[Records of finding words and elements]
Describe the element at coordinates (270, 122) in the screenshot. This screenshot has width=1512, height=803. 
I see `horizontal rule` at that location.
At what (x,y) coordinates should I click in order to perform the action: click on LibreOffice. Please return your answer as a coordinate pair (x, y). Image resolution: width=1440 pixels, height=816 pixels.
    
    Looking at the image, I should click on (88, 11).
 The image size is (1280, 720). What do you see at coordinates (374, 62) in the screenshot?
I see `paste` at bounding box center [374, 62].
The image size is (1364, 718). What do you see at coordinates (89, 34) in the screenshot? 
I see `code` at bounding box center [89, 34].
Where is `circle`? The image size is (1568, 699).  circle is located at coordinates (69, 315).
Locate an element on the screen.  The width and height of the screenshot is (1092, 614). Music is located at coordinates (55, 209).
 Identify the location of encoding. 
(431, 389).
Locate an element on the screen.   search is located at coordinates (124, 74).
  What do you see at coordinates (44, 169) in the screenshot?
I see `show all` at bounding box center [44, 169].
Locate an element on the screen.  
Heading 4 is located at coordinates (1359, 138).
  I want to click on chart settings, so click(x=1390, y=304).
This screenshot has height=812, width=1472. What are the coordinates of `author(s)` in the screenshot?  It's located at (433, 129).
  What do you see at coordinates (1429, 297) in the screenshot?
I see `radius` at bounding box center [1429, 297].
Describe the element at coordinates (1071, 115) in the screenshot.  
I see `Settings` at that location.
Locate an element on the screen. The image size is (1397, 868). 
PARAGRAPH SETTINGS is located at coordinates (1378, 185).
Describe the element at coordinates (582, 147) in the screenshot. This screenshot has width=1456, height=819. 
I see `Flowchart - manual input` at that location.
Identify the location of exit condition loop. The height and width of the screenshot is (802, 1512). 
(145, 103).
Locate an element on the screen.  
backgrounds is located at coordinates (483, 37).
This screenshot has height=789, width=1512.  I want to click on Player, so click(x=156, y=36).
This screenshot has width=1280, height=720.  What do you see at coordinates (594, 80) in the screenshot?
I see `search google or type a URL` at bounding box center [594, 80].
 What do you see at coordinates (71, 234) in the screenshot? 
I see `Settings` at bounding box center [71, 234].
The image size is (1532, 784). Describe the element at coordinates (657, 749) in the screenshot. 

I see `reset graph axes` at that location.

GOAL OF THE EXERCISE :: Can you format all of the records above as a Markdown table with a "Row" column for the row number and a "Line" column for the line, leaving out blank lines?

ANSWER TO THE TASK ::
| Row | Line |
|---|---|
| 1 | Describe the element at coordinates (270, 122) in the screenshot. This screenshot has width=1512, height=803.  |
| 2 | I see `horizontal rule` at that location. |
| 3 | At what (x,y) coordinates should I click in order to perform the action: click on LibreOffice. Please return your answer as a coordinate pair (x, y). Image resolution: width=1440 pixels, height=816 pixels. |
| 4 |     Looking at the image, I should click on (88, 11). |
| 5 |  The image size is (1280, 720). What do you see at coordinates (374, 62) in the screenshot? |
| 6 | I see `paste` at bounding box center [374, 62]. |
| 7 | The image size is (1364, 718). What do you see at coordinates (89, 34) in the screenshot?  |
| 8 | I see `code` at bounding box center [89, 34]. |
| 9 | Where is `circle`? The image size is (1568, 699).  circle is located at coordinates (69, 315). |
| 10 | Locate an element on the screen.  The width and height of the screenshot is (1092, 614). Music is located at coordinates (55, 209). |
| 11 |  Identify the location of encoding.  |
| 12 | (431, 389). |
| 13 | Locate an element on the screen.   search is located at coordinates (124, 74). |
| 14 |   What do you see at coordinates (44, 169) in the screenshot? |
| 15 | I see `show all` at bounding box center [44, 169]. |
| 16 | Locate an element on the screen.   |
| 17 | Heading 4 is located at coordinates (1359, 138). |
| 18 |   I want to click on chart settings, so click(x=1390, y=304). |
| 19 | This screenshot has height=812, width=1472. What are the coordinates of `author(s)` in the screenshot?  It's located at (433, 129). |
| 20 |   What do you see at coordinates (1429, 297) in the screenshot? |
| 21 | I see `radius` at bounding box center [1429, 297]. |
| 22 | Describe the element at coordinates (1071, 115) in the screenshot.   |
| 23 | I see `Settings` at that location. |
| 24 | Locate an element on the screen. The image size is (1397, 868).  |
| 25 | PARAGRAPH SETTINGS is located at coordinates (1378, 185). |
| 26 | Describe the element at coordinates (582, 147) in the screenshot. This screenshot has width=1456, height=819.  |
| 27 | I see `Flowchart - manual input` at that location. |
| 28 | Identify the location of exit condition loop. The height and width of the screenshot is (802, 1512).  |
| 29 | (145, 103). |
| 30 | Locate an element on the screen.   |
| 31 | backgrounds is located at coordinates (483, 37). |
| 32 | This screenshot has height=789, width=1512.  I want to click on Player, so click(x=156, y=36). |
| 33 | This screenshot has width=1280, height=720.  What do you see at coordinates (594, 80) in the screenshot? |
| 34 | I see `search google or type a URL` at bounding box center [594, 80]. |
| 35 |  What do you see at coordinates (71, 234) in the screenshot?  |
| 36 | I see `Settings` at bounding box center [71, 234]. |
| 37 | The image size is (1532, 784). Describe the element at coordinates (657, 749) in the screenshot.  |
| 38 | I see `reset graph axes` at that location. |